--- Screenshot and document pointing data ---

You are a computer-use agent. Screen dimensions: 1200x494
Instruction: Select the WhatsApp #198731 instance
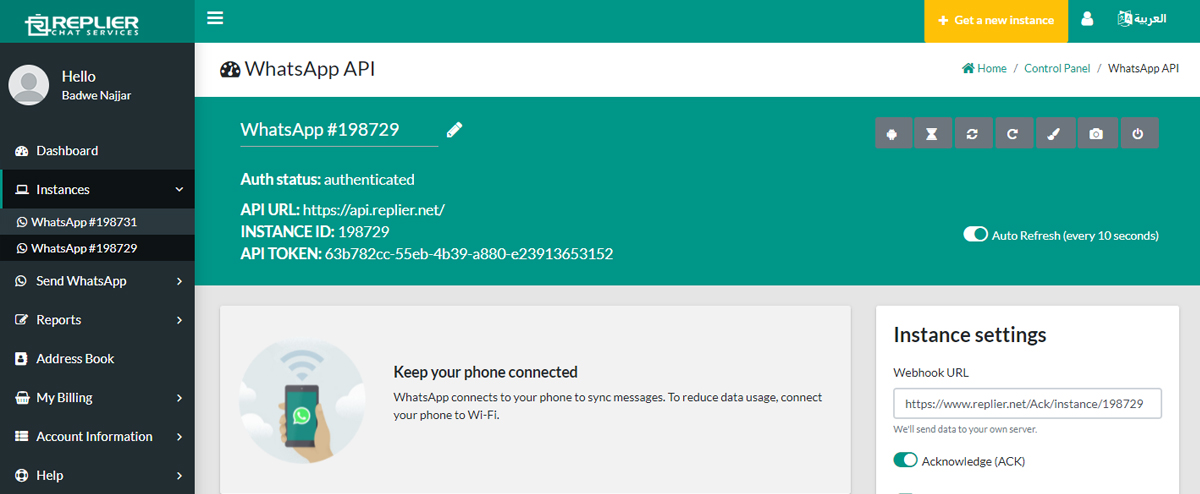(x=84, y=222)
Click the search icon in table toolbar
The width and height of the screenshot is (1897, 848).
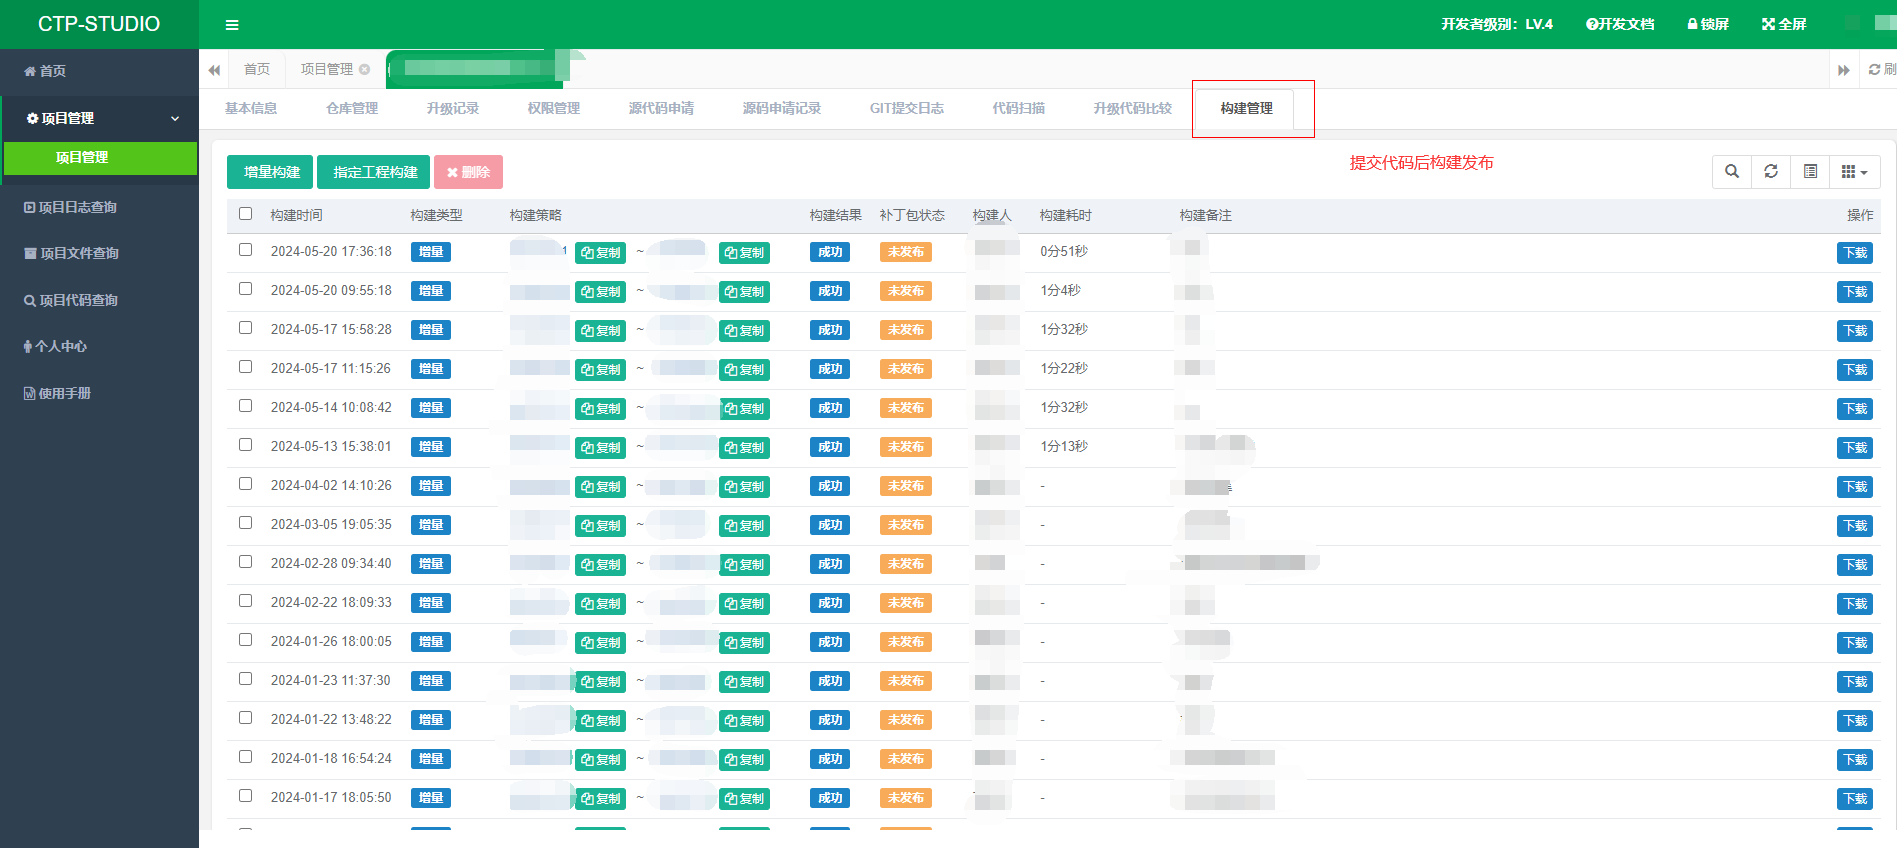1732,172
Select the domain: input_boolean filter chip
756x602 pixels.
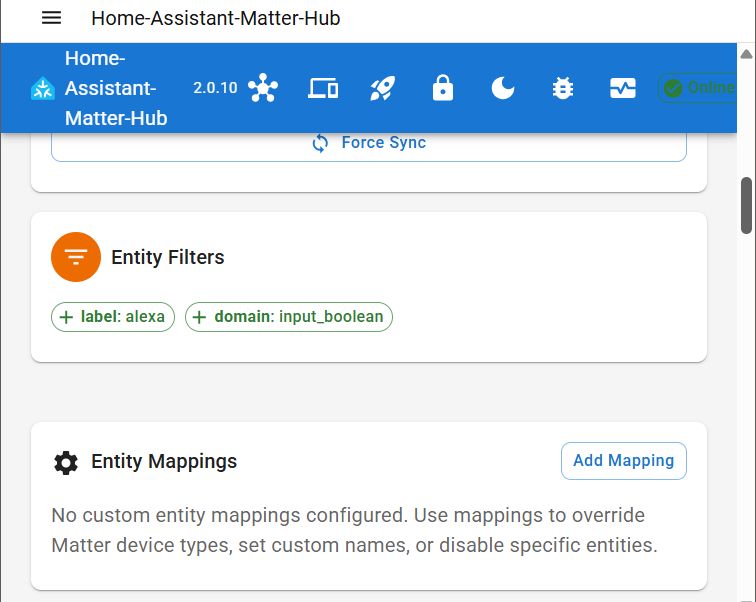(289, 317)
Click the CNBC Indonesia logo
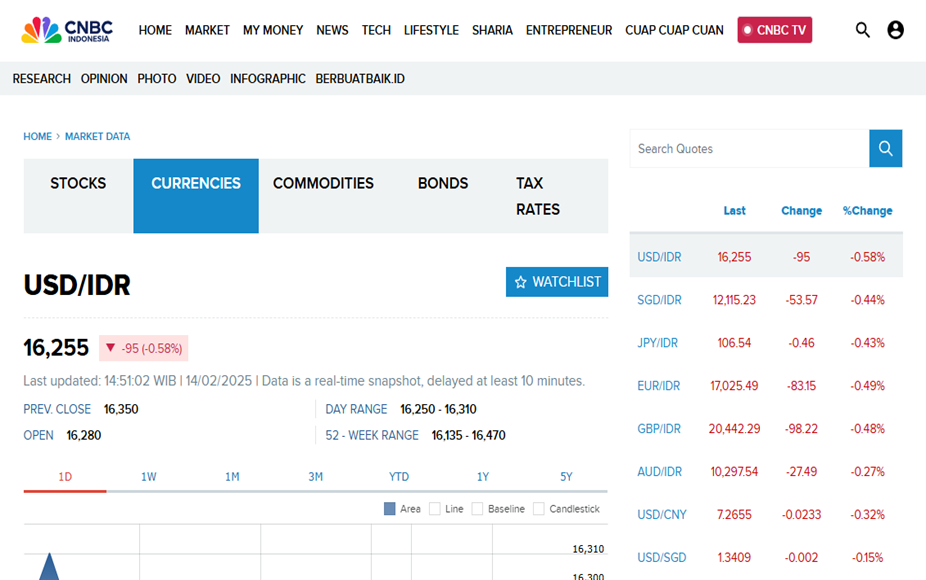Image resolution: width=926 pixels, height=580 pixels. [x=67, y=30]

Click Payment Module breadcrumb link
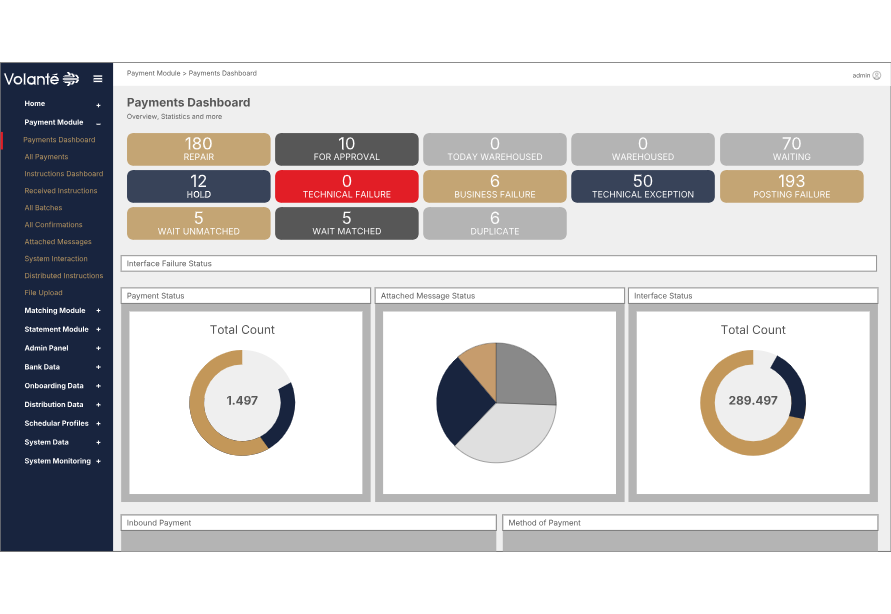153,73
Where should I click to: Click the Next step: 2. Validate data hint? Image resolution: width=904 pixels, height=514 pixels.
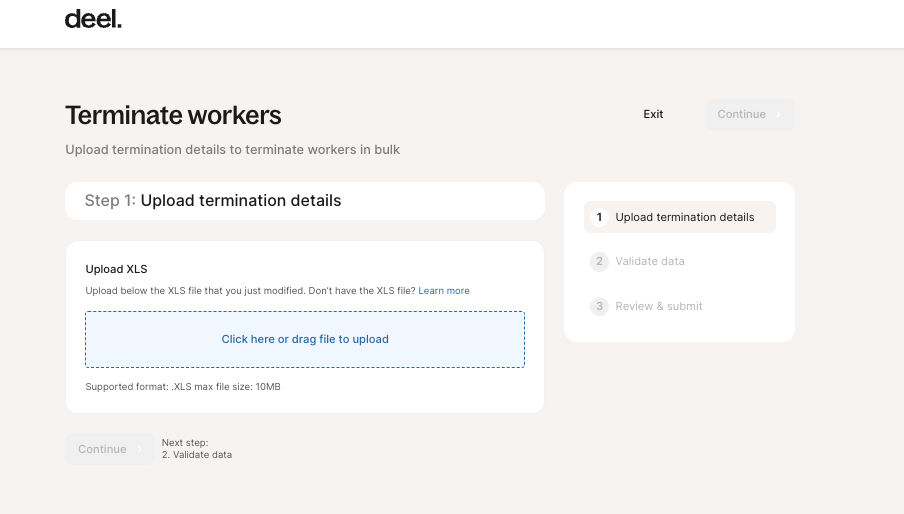(197, 449)
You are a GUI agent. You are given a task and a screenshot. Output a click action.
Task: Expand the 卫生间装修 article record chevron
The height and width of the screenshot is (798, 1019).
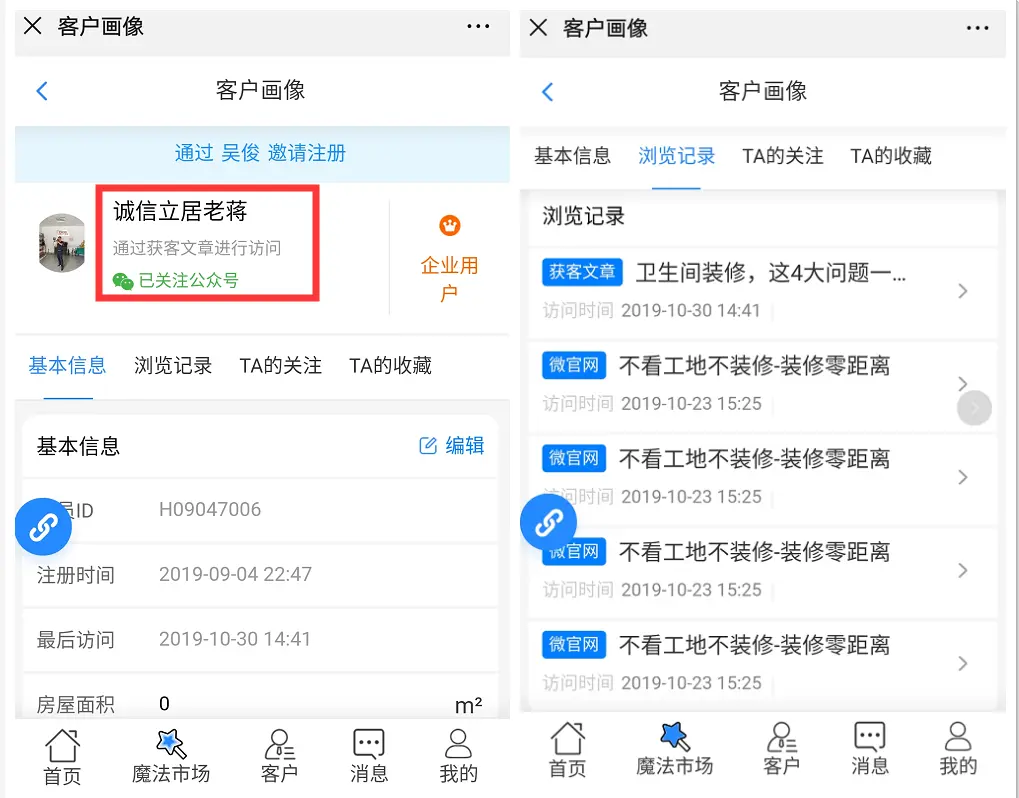[x=962, y=291]
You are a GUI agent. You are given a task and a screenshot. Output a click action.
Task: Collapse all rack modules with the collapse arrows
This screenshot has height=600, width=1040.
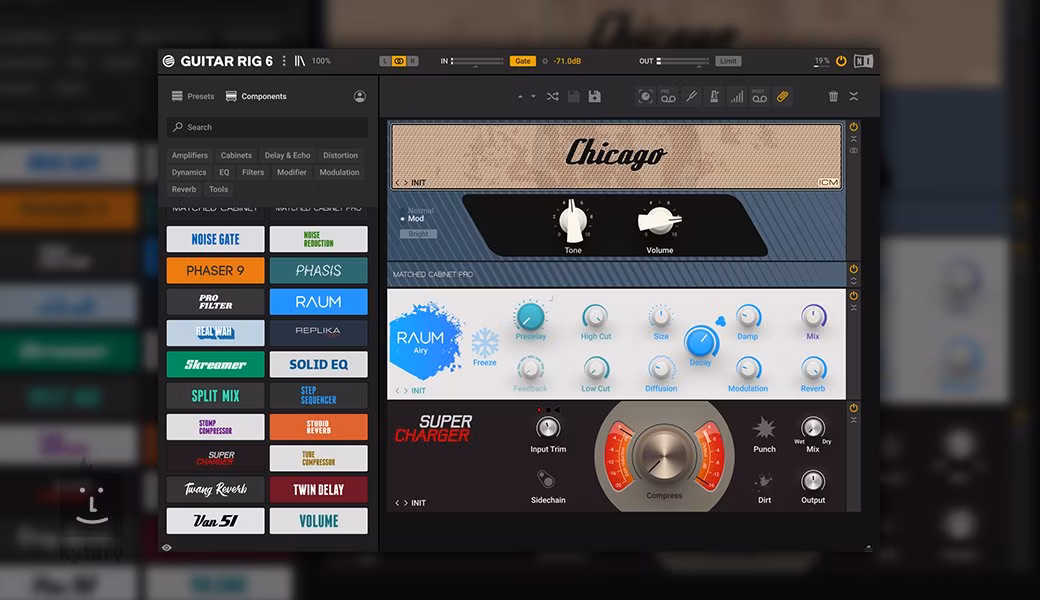(x=854, y=96)
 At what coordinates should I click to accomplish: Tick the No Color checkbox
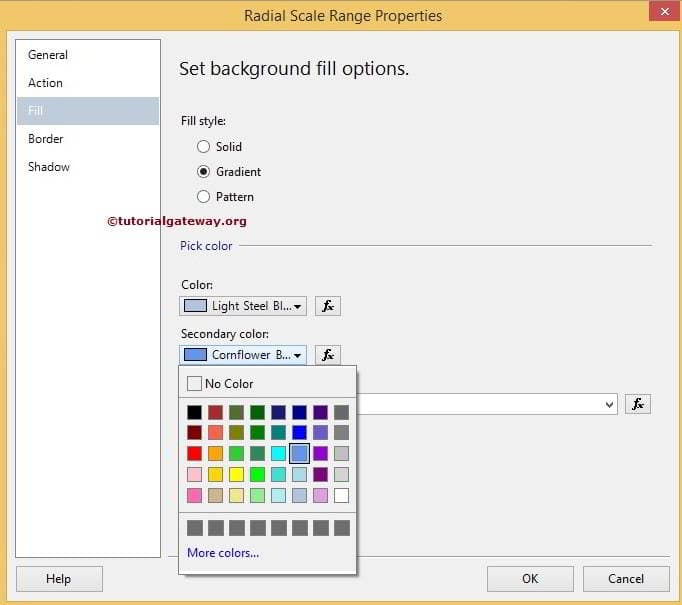(194, 383)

--- What needs to be done ---
Could you reproduce every item above word for word, leaving out the pictures?

--- Result ---
You are a computer-use agent. Screen dimensions: 1200x494
Instruction: Select the WhatsApp #198731 instance
(x=84, y=222)
Click the search icon in table toolbar
The width and height of the screenshot is (1897, 848).
1732,172
Select the domain: input_boolean filter chip
756x602 pixels.
(289, 317)
Click the CNBC Indonesia logo
Image resolution: width=926 pixels, height=580 pixels. [x=67, y=30]

Click Payment Module breadcrumb link
153,73
Where should I click to: Click the Next step: 2. Validate data hint? Image resolution: width=904 pixels, height=514 pixels.
(197, 449)
You are a GUI agent. You are given a task and a screenshot. Output a click action.
Task: Expand the 卫生间装修 article record chevron
The height and width of the screenshot is (798, 1019).
[x=962, y=291]
You are a GUI agent. You are given a task and a screenshot. Output a click action.
Task: Collapse all rack modules with the collapse arrows
This screenshot has height=600, width=1040.
(x=854, y=96)
 At what coordinates should I click to accomplish: Tick the No Color checkbox
(194, 383)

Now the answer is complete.